Every line of the records that contains "computer" should be tallied, and only the resulting number returned.

* * * * * * * * *

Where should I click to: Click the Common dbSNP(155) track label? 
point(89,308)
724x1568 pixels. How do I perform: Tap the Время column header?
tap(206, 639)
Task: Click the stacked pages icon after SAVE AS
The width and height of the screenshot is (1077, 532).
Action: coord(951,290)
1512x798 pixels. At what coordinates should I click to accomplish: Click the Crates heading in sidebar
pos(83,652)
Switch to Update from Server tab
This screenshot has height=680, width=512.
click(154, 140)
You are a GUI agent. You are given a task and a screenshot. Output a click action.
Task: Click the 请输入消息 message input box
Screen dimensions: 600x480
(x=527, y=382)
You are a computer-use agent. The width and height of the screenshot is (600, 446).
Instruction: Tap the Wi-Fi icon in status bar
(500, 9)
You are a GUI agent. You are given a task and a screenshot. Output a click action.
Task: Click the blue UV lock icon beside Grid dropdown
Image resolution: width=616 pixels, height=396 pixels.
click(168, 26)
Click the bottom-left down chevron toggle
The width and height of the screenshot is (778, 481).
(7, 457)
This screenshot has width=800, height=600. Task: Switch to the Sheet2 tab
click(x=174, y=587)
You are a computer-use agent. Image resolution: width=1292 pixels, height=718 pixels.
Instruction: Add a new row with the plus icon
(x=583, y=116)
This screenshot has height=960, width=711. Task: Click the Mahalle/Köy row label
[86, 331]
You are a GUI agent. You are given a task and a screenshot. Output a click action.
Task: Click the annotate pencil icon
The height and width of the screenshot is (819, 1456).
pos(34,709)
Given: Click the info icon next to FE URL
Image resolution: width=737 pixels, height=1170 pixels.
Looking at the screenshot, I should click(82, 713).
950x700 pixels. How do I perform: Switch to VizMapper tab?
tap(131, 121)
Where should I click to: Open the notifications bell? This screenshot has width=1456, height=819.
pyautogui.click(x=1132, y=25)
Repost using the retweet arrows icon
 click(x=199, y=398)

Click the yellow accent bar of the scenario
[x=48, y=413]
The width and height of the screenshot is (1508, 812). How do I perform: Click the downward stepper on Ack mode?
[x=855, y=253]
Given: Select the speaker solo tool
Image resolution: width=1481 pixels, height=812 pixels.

* * * * * * * * *

COMPLETED TASK – 2